On ne peut jamais trop mettre l’accent sur le rôle d’un parti de la classe ouvrière – la raison pour laquelle Kshama a été capable de résister aux énormes pressions d’un mandat électif est qu’elle avait Socialist Alternative, une organisation socialiste révolutionnaire, pour l’aider à élaborer des stratégies et lui demander des comptes. En tant que membre de SA, Kshama n’a touché que le salaire moyen des travailleuses et travailleurs pendant son mandat, faisant don du reste de son salaire à un fonds pour aider à construire des mouvements. Malheureusement, DSA n’a pas eu l’habitude de demander des comptes à ses élu·es pendant leur mandat. Ceci est très lié au refus de DSA de rompre clairement avec le Parti démocrate, et devrait devenir de toute urgence un sujet de discussion au sein de l’organisation.

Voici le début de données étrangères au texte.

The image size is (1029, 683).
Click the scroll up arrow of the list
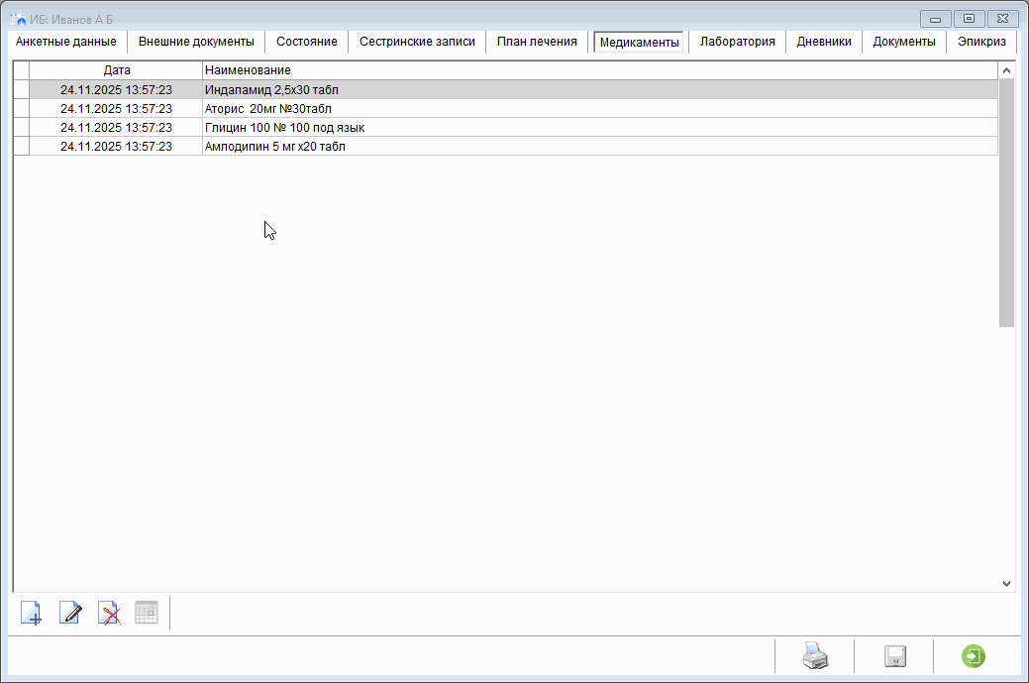click(1006, 70)
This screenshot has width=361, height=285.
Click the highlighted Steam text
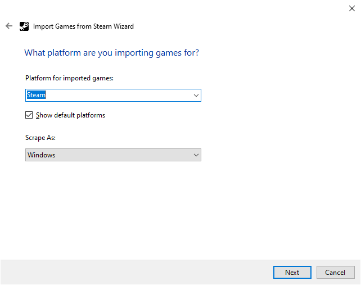(x=37, y=95)
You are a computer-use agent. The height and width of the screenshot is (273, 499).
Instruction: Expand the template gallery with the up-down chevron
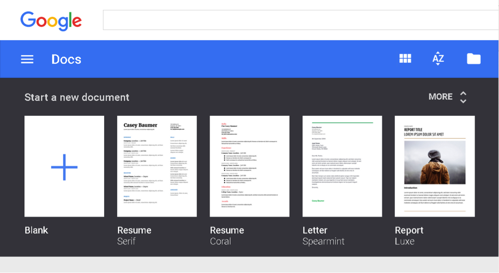(463, 97)
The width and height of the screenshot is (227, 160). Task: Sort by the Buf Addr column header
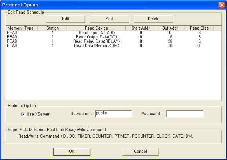pyautogui.click(x=170, y=28)
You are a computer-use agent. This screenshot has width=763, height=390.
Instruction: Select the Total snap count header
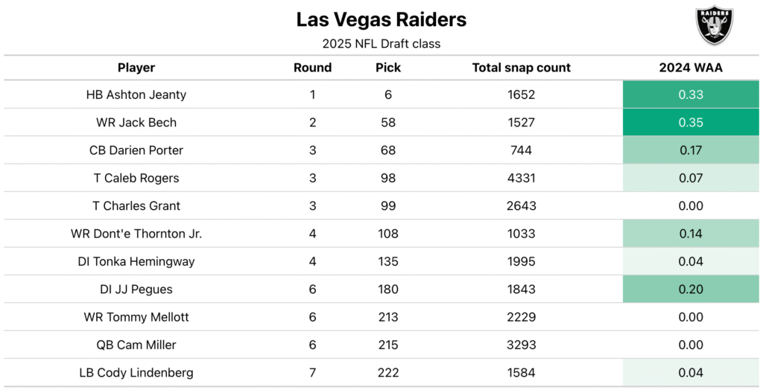point(521,68)
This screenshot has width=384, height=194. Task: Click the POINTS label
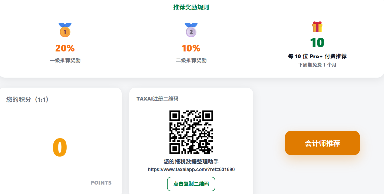pos(101,183)
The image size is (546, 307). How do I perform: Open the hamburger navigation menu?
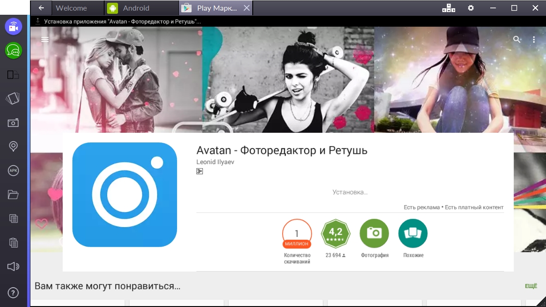click(45, 40)
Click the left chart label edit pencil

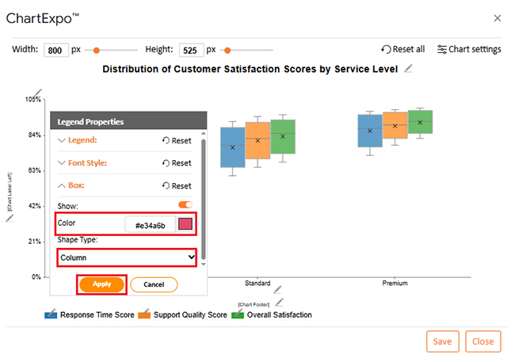[x=10, y=217]
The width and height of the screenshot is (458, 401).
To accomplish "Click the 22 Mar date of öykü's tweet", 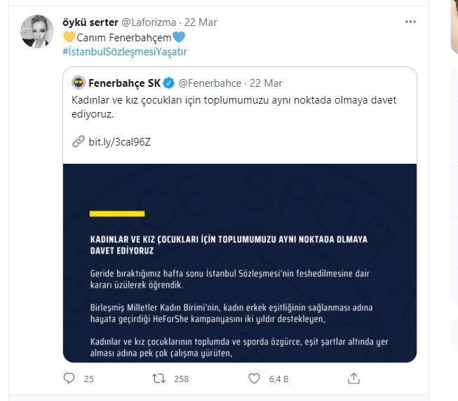I will click(201, 22).
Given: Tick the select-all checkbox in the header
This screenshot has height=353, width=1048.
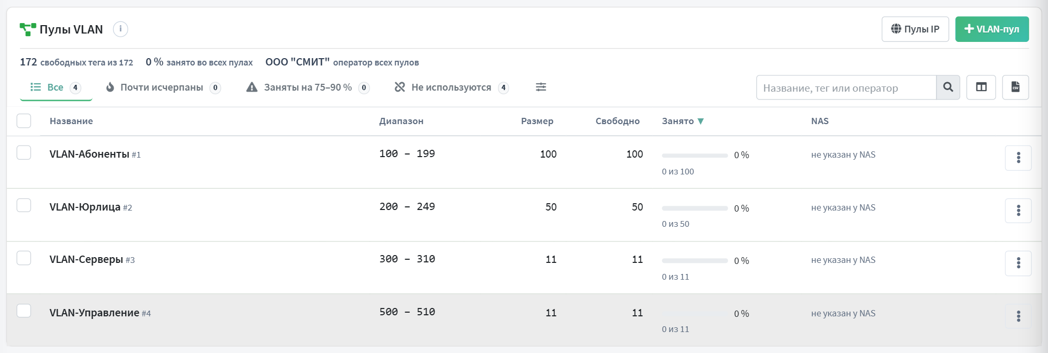Looking at the screenshot, I should tap(24, 121).
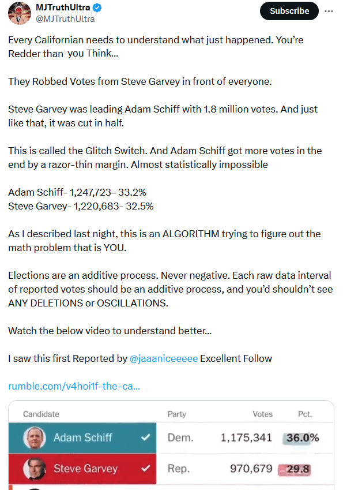Open the rumble.com video link

(x=74, y=386)
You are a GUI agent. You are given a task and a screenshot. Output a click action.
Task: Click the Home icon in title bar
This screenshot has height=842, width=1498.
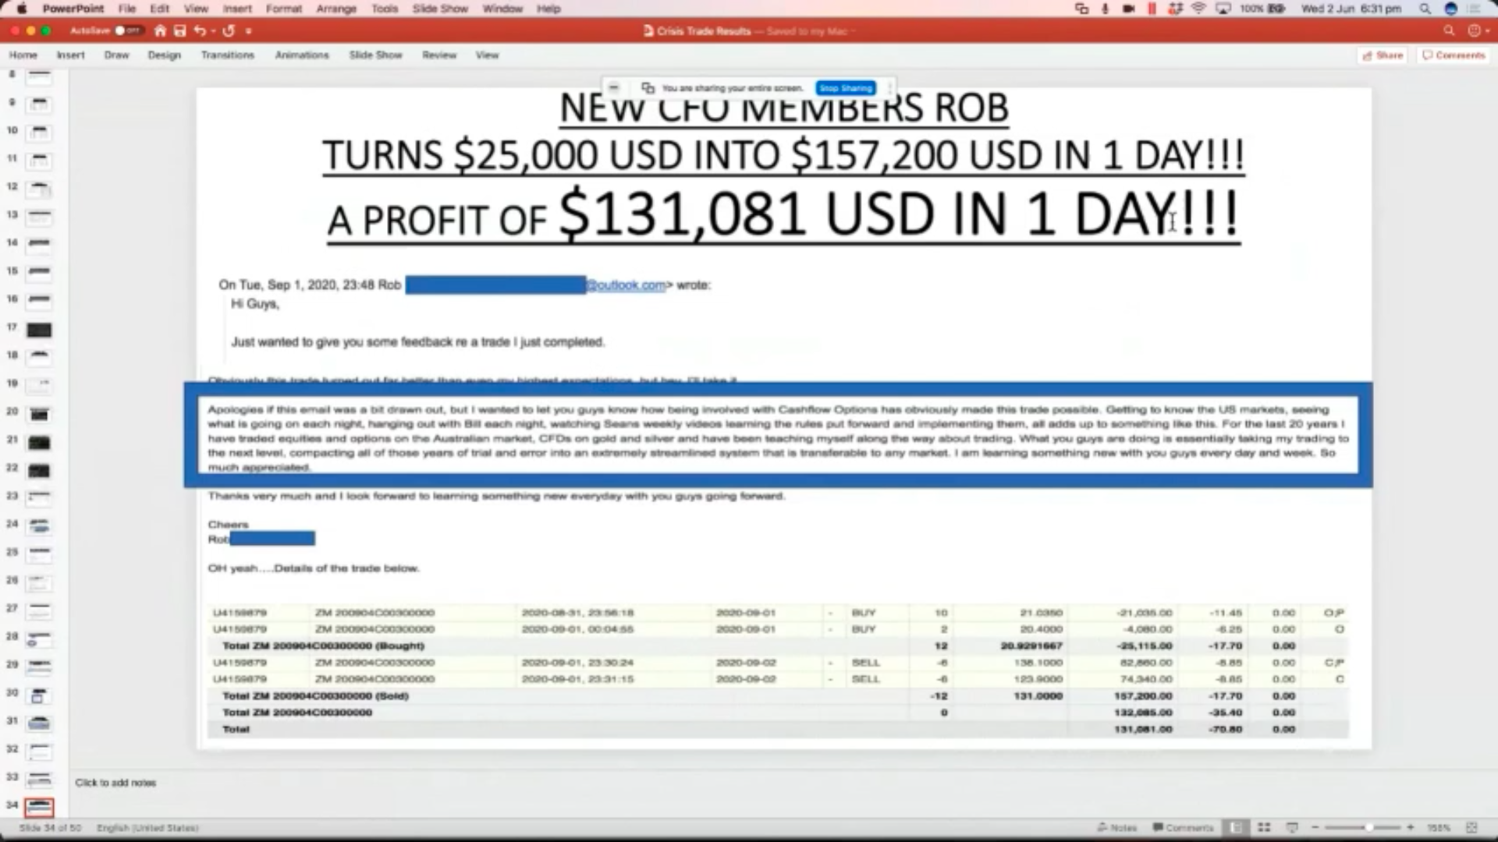(160, 30)
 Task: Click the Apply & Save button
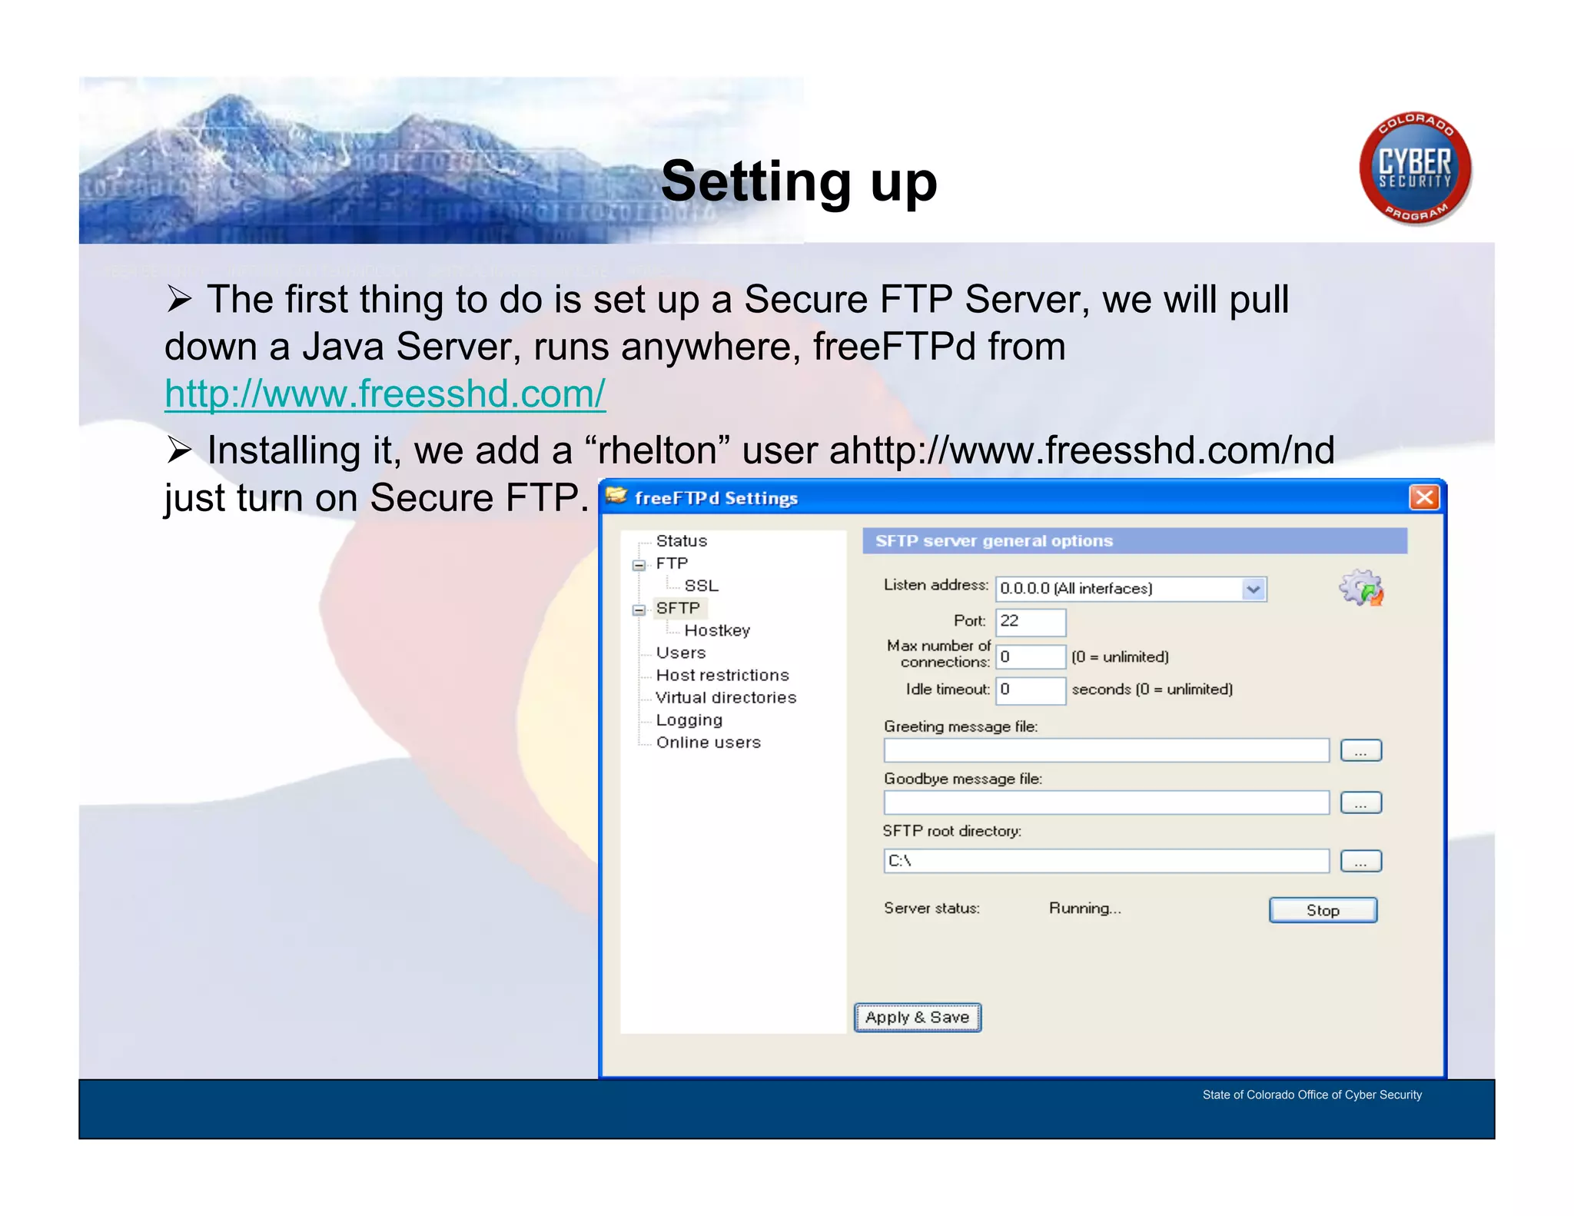917,1017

Pour sa part, Mamdani devra choisir fermement un camp dans la guerre des classes et se défaire de l’illusion qu’il peut obtenir des victoires par des négociations à huis clos ou en cherchant à maintenir des relations de travail amicales avec les politiciens pro-entreprises. Il devra utiliser sa fonction d’élu pour construire activement des mouvements dans la rue et être prêt à dénoncer publiquement les démocrates lorsqu’ils agissent en coulisses pour saper les mouvements.

Pour renverser la vapeur face à la droite et remporter des victoires encore plus importantes qu’à Seattle, les travailleuses, les travailleurs et les socialistes de New York et de tout le pays doivent rompre d’urgence avec les démocrates pour construire un nouveau parti. Ce parti doit être enraciné dans la classe ouvrière et le mouvement syndical, capable de présenter des candidatures similaires dans tout le pays et de leur demander des comptes concernant son programme.

Inévitablement, tout parti qui se bat pour des réformes dans le cadre du capitalisme se heurtera aux limites du système et devra choisir entre rompre totalement avec le capitalisme ou trahir les travailleuses et les travailleurs. Tout au long de nos campagnes à Seattle, nous avons toujours été clair·es sur le fait qu’aucune de nos victoires ne peut être permanente sous le capitalisme, et que si nous voulons vraiment mettre fin à l’exploitation et à l’oppression, nous devons nous battre pour une transformation socialiste de la société.